## What to work on
Write out, word for word, the portion of the Struthers school district passage below that lies between "School district in" and "the United States.", inclusive.

District information
- Type: Public
- Grades: PK-12
- Accreditation: Ohio Department of Education
- NCES District ID: 3904485

Students and staff
- Enrollment: 1,589 (2024–25)
- Staff: 111.00 (FTE)
- Student–teacher ratio: 14.32
- District mascot: Wildcats
- Colors: Red and black

Other information
- Website: strutherscityschools.org

= Struthers City School District =

School district in Ohio, United States

The Struthers City School District is a school district located in southern Mahoning County, Ohio. The school district serves students in grades PreK through twelve in Struthers, Ohio. The district consists of one high school, one middle school and one elementary school. All buildings and offices are located in Struthers.

== History ==
The Struthers City School District was formed in the early 1900s. With the population growth, due to iron and steel productions, there was a growing need for a school district within the new town.

Struthers High School was built on Euclid Ave in 1921, with several primary school buildings also added to the district. In 1965, Struthers launched WKTL-FM, one of the very first student-run radio stations in the United States.

## Extracted information
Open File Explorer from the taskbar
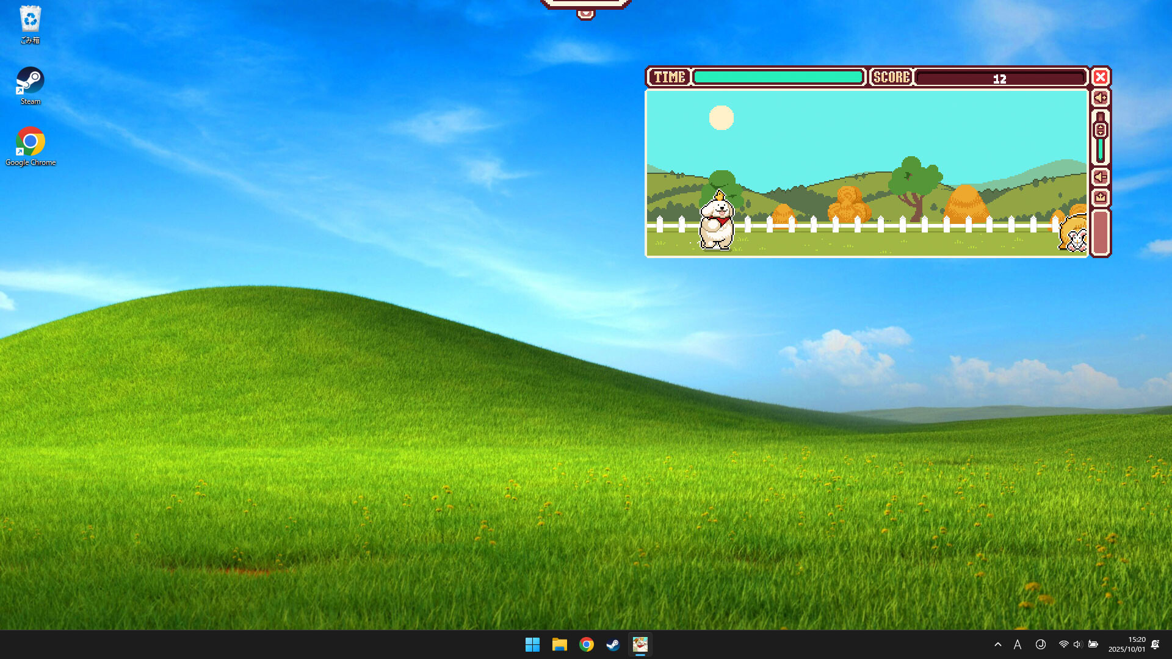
--
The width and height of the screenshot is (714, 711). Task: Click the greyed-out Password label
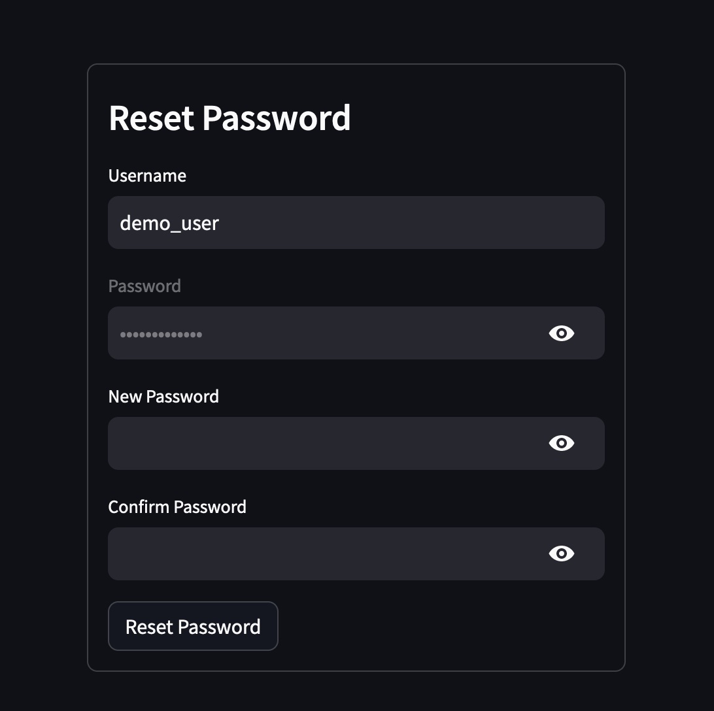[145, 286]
--
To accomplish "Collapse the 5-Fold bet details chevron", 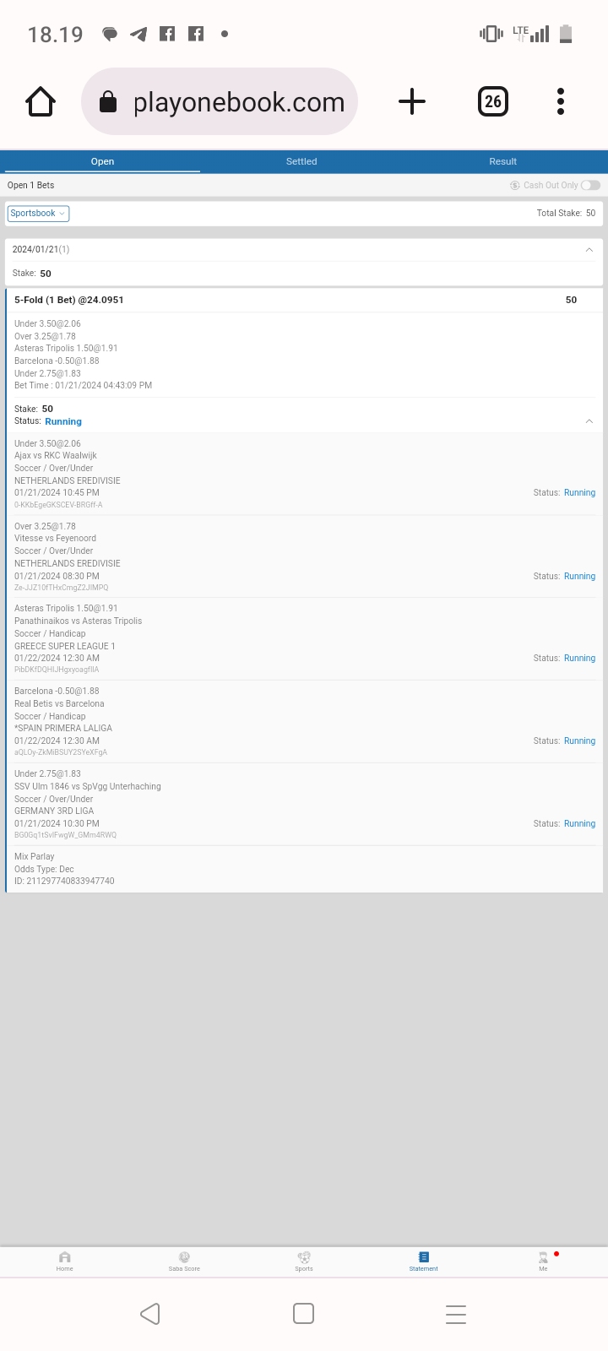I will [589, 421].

## Exercise output
School district in Ohio, United States

The Struthers City School District is a school district located in southern Mahoning County, Ohio. The school district serves students in grades PreK through twelve in Struthers, Ohio. The district consists of one high school, one middle school and one elementary school. All buildings and offices are located in Struthers.

== History ==
The Struthers City School District was formed in the early 1900s. With the population growth, due to iron and steel productions, there was a growing need for a school district within the new town.

Struthers High School was built on Euclid Ave in 1921, with several primary school buildings also added to the district. In 1965, Struthers launched WKTL-FM, one of the very first student-run radio stations in the United States.